# Source material
== Segment start ==

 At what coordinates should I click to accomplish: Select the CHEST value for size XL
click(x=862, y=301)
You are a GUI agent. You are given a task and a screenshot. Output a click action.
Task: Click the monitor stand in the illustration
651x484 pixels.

== Segment end ==
== Segment start ==

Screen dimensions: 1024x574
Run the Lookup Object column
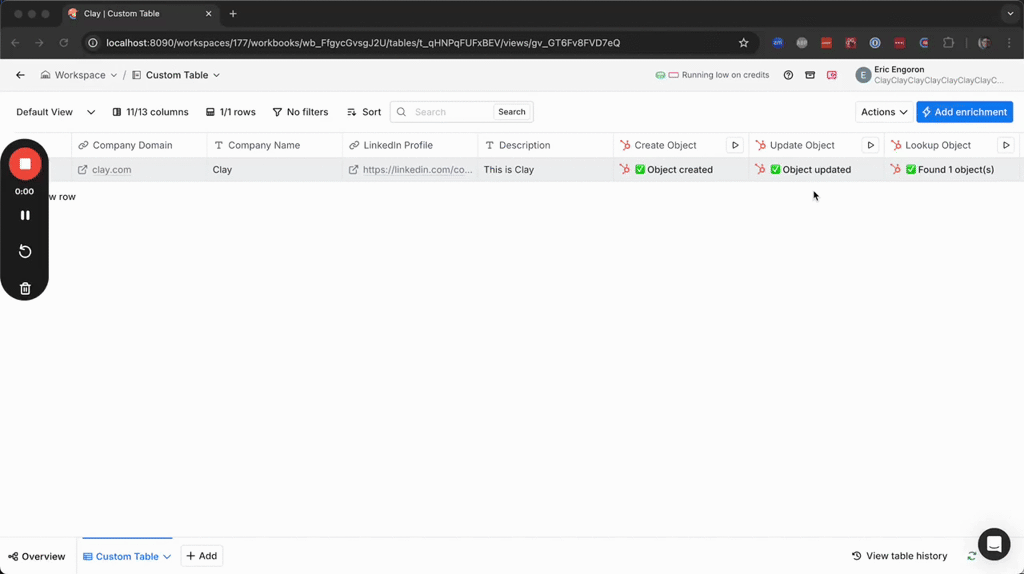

== Segment end ==

# Brief
An exact, complete copy of the lines above from the one with "At what coordinates" through the one with "651x484 pixels." is the whole answer.

# Result for this exercise
 At what coordinates should I click to accomplish: Select the CHEST value for size XL
click(x=862, y=301)
You are a GUI agent. You are given a task and a screenshot. Output a click action.
Task: Click the monitor stand in the illustration
651x484 pixels.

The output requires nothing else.